Richard Dawkins has been called the new Darwin. It’s an attribution that his legions of mostly fawning followers would vigorously defend (See RichardDawkins.net, ludicrously subtitled “A Clear-Thinking Oasis”, for some textbook sycophancy). If you thought this idea had any currency then “The Selfish Genius” by Fern Elsdon-Baker should put you straight.

Dawkins has written extensively on Darwinism but it’s possible to identify some themes that preoccupy him

-Darwin was a lone and cool voice of reason crying in the wilderness
-Darwin believed selection was the only evolutionary driver
-Atheism is a necessary consequence of a proper understanding of evolution

This presentation is remarkably supportive of Dawkins own views
Unfortunately for Dawkins, however, "The Selfish Genius" examines the basis for them and finds little empirical evidence.

The first section provides an historical overview that locates Darwin within a scientific and theological community largely receptive to the idea of evolution. It also touches upon Darwin’s thought on the mechanisms “driving” evolution and shows they include the idea of use and disuse drivers (for Dawkins a Lamarckian heresy). Ironically, Dawkins view of evolution with its exclusive emphasis on selection is shown to owe more to Wallace & Weismann than it does to Darwin. This is not exactly breaking fresh ground - Stephen Jay Gould said this years ago when he labelled him a neo-Darwinian. In fact this characterisation of Dawkins is remarkably apt. This is the same label that Darwin’s close friend George Romanes used to describe Wallace and Weismann’s articulation of the theory. Despite the lack of fit Dawkins presents his ideas as a seamless continuation of Darwin’s work. Clearly, attempts to cloak your own views with the respectability of another’s authority is an age old trick. However, it’s ironic that Dawkins should make consistency with the scriptures the litmus test of respectability. In this he’s a little like an evangelical Christian! In his wilful(?) misrepresentation of the writ he’s a lot like a Stalinist!

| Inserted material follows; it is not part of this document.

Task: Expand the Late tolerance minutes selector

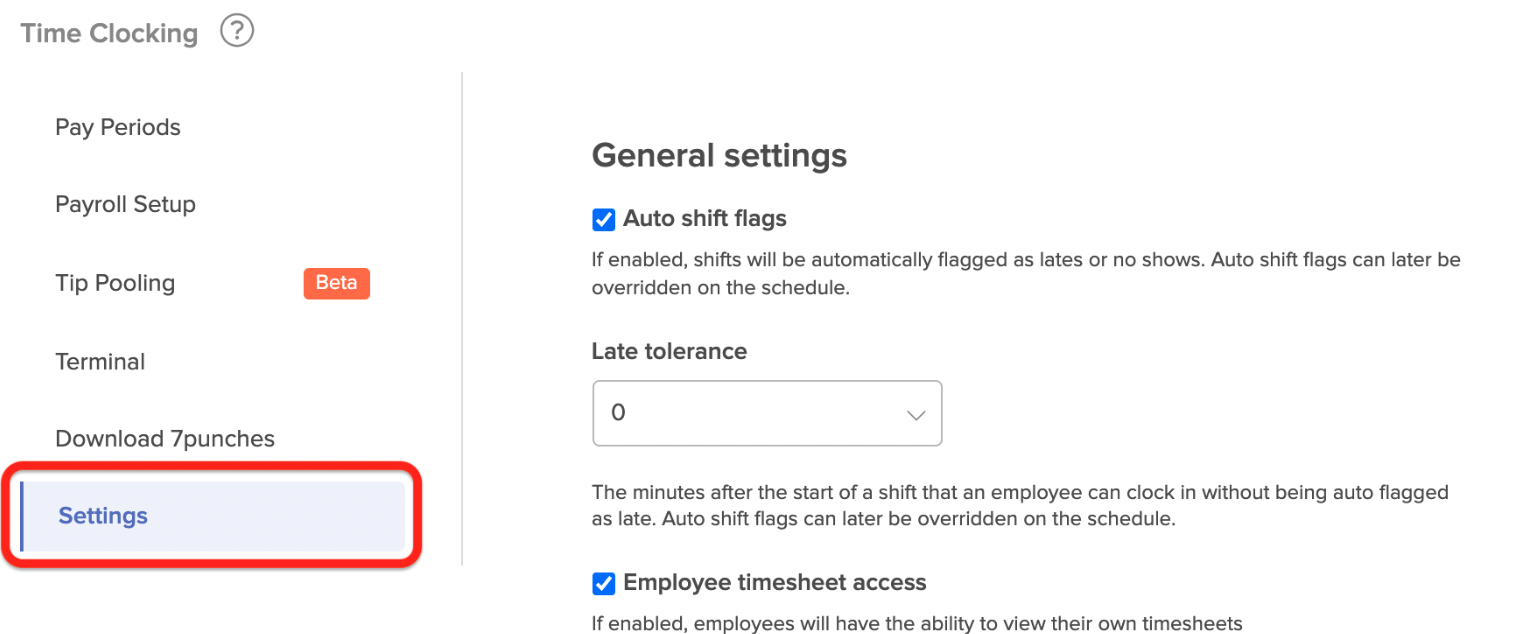Action: (767, 413)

The second section is devoted to Dawkins’ public role promoting the public understanding of science, particularly his more recent interventions into religious affairs. His thinking on religion although at odds with Wallace could not be called “Darwinian” for the simple reason that Darwin was a professed agnostic. This is something that Dawkins appears to have belatedly, and reluctantly, recognised. How he’s managed to suggest otherwise for so long is a source of wonder. However, the nature of Darwin’s faith is largely of historical interest. The real thrust of this section is an attempt to reframe the debate on religion and science. Elsdon-Baker believes that Dawkins’s approach is not just wrong-headed but also dangerous (Dawkins Dangerous Idea?)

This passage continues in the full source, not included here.